Случилось это в отдаленном парке, который им нужно было пересечь в самом узком его месте. Тут Моосбругер и решил, что у девчонки должен быть какой-нибудь защитник поблизости: иначе откуда бы взялась у нее смелость следовать за ним, несмотря на его неудовольствие? Он схватил лежавший у него в кармане штанов нож, потому что его хотели разыграть или, может быть, опять напасть на него: всегда ведь за бабами стоит другой мужчина, который над тобой насмехается. Да и не показалась ли она ему вообще переодетым мужчиной? Он видел, как движутся тени, и слышал треск в кустах, а эта нахалка с ним рядом упорно, как маятник, повторяла свою просьбу снова и снова; но не было ничего, на что бы могла обрушиться его исполинская сила, и он начал бояться этого жуткого бездействия.

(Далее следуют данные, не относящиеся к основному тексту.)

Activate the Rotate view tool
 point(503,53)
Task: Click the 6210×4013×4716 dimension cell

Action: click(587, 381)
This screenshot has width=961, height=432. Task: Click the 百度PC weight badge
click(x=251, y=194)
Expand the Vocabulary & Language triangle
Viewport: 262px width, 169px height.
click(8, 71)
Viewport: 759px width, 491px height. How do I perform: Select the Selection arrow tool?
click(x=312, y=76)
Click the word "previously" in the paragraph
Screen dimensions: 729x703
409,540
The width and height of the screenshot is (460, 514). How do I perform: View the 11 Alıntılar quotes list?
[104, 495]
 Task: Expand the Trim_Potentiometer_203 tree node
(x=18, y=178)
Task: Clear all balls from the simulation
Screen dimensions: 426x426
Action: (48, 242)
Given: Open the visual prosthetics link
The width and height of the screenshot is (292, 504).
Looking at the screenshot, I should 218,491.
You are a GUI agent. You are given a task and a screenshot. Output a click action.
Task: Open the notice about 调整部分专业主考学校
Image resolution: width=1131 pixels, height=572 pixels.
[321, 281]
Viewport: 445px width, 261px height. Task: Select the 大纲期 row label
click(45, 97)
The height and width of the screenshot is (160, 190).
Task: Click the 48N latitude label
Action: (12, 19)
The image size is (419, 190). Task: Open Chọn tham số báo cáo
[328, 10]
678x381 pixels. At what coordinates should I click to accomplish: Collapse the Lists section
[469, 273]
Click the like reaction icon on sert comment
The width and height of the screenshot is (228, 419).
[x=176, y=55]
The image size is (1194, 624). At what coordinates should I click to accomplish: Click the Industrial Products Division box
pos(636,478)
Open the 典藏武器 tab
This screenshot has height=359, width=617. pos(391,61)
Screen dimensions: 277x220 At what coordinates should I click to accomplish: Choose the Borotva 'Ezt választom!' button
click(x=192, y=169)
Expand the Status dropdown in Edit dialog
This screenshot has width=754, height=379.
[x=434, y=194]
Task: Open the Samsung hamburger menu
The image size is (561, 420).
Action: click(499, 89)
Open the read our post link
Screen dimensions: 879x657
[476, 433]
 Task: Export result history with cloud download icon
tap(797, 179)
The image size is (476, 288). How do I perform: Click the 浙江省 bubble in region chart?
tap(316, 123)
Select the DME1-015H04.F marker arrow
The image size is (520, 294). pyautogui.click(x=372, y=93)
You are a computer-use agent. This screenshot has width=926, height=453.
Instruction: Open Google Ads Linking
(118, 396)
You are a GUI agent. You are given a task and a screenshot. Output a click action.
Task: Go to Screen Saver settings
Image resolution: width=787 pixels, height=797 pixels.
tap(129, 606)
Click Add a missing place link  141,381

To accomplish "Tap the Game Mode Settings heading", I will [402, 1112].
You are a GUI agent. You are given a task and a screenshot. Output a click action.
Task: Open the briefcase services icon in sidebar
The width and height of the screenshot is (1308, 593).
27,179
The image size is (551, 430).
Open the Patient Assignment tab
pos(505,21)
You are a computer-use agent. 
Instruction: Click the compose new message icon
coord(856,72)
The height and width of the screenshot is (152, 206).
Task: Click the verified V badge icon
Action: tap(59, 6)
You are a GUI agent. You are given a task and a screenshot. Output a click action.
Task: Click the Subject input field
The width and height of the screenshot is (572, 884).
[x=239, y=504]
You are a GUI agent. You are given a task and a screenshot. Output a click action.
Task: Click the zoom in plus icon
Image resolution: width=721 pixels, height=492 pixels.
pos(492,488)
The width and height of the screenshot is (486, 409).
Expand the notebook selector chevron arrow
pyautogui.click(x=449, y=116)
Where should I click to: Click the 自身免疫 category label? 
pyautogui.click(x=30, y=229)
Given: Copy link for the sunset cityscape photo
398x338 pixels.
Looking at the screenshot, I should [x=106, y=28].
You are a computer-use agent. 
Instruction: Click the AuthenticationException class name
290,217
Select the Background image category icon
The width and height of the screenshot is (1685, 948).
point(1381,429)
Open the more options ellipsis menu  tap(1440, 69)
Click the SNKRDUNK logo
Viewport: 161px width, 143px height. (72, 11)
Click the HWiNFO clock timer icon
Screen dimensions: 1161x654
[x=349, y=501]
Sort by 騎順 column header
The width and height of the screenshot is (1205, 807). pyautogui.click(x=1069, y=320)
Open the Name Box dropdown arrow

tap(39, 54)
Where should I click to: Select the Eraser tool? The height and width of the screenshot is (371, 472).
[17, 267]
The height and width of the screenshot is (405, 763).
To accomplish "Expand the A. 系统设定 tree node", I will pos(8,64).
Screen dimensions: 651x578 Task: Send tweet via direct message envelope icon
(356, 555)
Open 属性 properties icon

Когда они вошли в первую, еще очень мрачную улицу, лоб у него был в поту и он весь дрожал. Не оглядываясь по сторонам, он направился в кофейню, которая еще была открыта. Он выпил залпом чашку черного, кофе и три рюмки коньяку и спокойно посидел, может быть, четверть часа; но когда он расплачивался, опять пришла мысль, что ему делать, если она поджидает его на улице. Есть такие мысли — как бечевки, опутывающие руки и ноги бесконечными петлями. И, не успев пройти несколько шагов по темной улице, он почувствовал, что она — рядом. Теперь она держалась совсем не смиренно, а дерзко и уверенно; и она уже не просила, а просто молчала. Тут он понял, что никогда от нее не избавится, потому что это он сам и тянул ее за собой. Слезливое отвращение наполнило ему глотку. Он шел, а это, наполовину позади него, было опять-таки им. В точности так, как всегда при встречах с процессиями. Однажды он сам вырезал у себя из ноги большую занозу, потому что у него не хватило терпения ждать врача; совершенно так же чувствовал он свой нож и сейчас — длинный и твердый, лежал он у него в кармане.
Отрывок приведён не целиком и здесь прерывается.